To help celebrate the seventh anniversary since its release, one of the editors at VG247 has penned a lengthy editorial to elaborate on why From Software's Demon's Souls continues to have a profound influence on them and how they've approached other role-playing games in the years following its availability.  A few paragraphs:

Demon's Souls is seven years old today; it first launched on February 5 2009. A spiritual successor to the King's Field series, the brutally punishing RPG spoke to a very specific kind of Japanese gamer: those who'd grown up playing baffling, badly-translated (or unlocalised!) western RPGs. It was the sort of situation that gave rise to the great Wizardry schism; the humour of the parody RPG was lost in translation, and the series has a long, po-faced legacy in Japan that seems bizarre to those involved with the original seed.

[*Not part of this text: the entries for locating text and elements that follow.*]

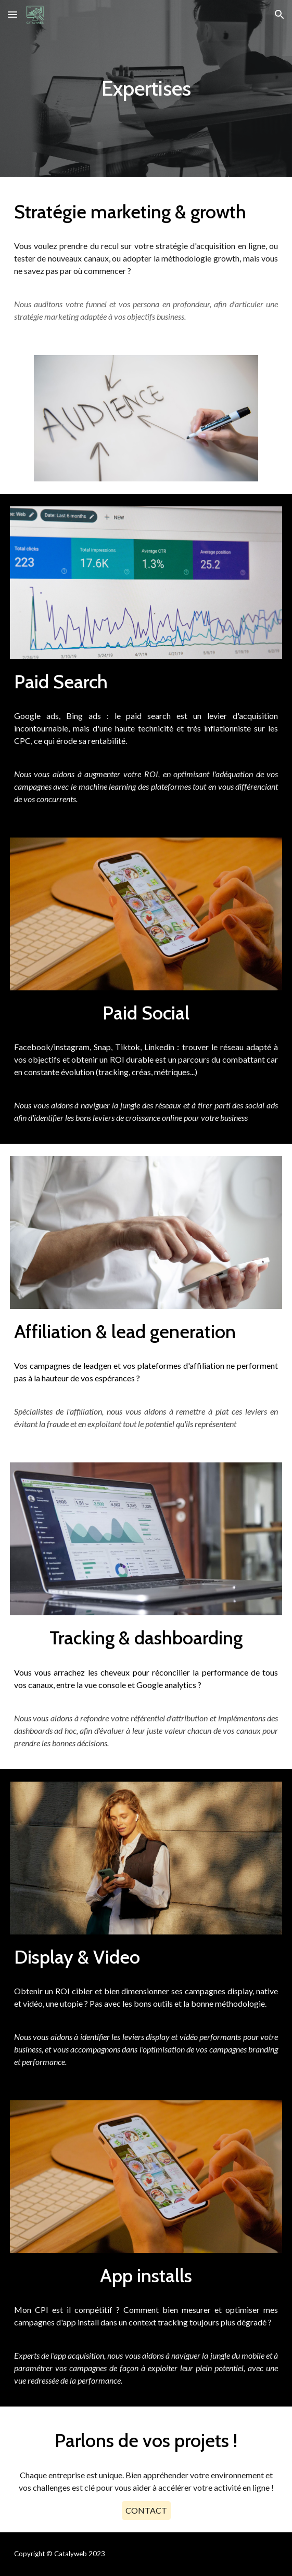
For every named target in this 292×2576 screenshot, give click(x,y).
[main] (146, 88)
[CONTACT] (146, 2510)
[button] (12, 14)
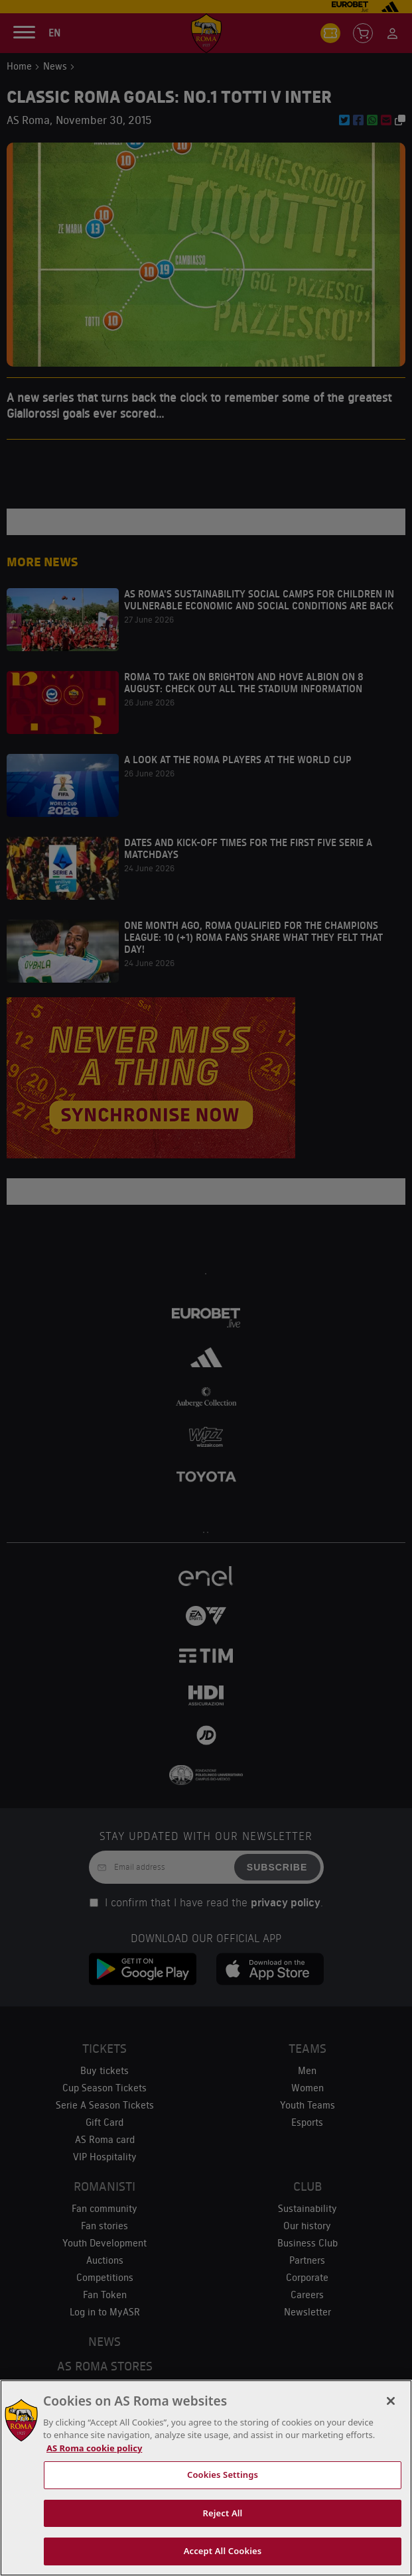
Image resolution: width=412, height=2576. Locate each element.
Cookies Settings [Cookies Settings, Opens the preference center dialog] (222, 2475)
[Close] (390, 2401)
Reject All (223, 2513)
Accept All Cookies (223, 2551)
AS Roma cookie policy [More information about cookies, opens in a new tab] (94, 2448)
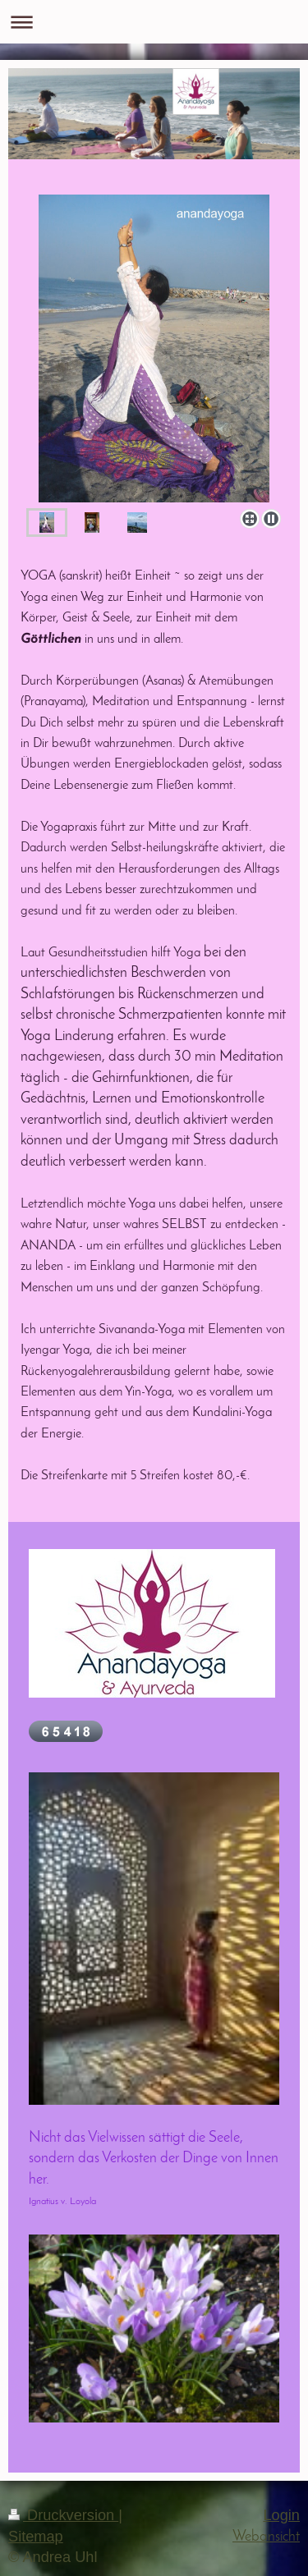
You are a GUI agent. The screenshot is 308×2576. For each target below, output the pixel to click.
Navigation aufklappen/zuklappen (154, 21)
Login (281, 2515)
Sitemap (35, 2536)
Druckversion (63, 2515)
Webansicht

Nothing ever feels as awe-inspiring, as challenging, as enigmatic, as surprising, as different or as beautifully satisfying as that first run through the terrifying and beautiful Demon's Souls. In the early days of RPGs traveling west to east, fans would gather on bulletin boards to share tips and advice on how to unpack pages of incomprehensible text and leverage unfamiliar, unexplained gameplay systems. To recreate this feeling, From Software implemented its now famous asynchronous notes system, emulating the collaborative problem solving and regular trolling of those early RPG fans.

The way Demon's Souls, Dark Souls and Bloodborne refuse to explain themselves to you, peppered as they are with items of dubious use, mysterious references and esoteric synergies, gives you a shadow of the experience of what it was like for Japanese RPG fans before local developers took up the now ubiquitous systems of levelling, inventory, customisation whatever it is that makes an RPG, as passed down to us by Gary Gygax.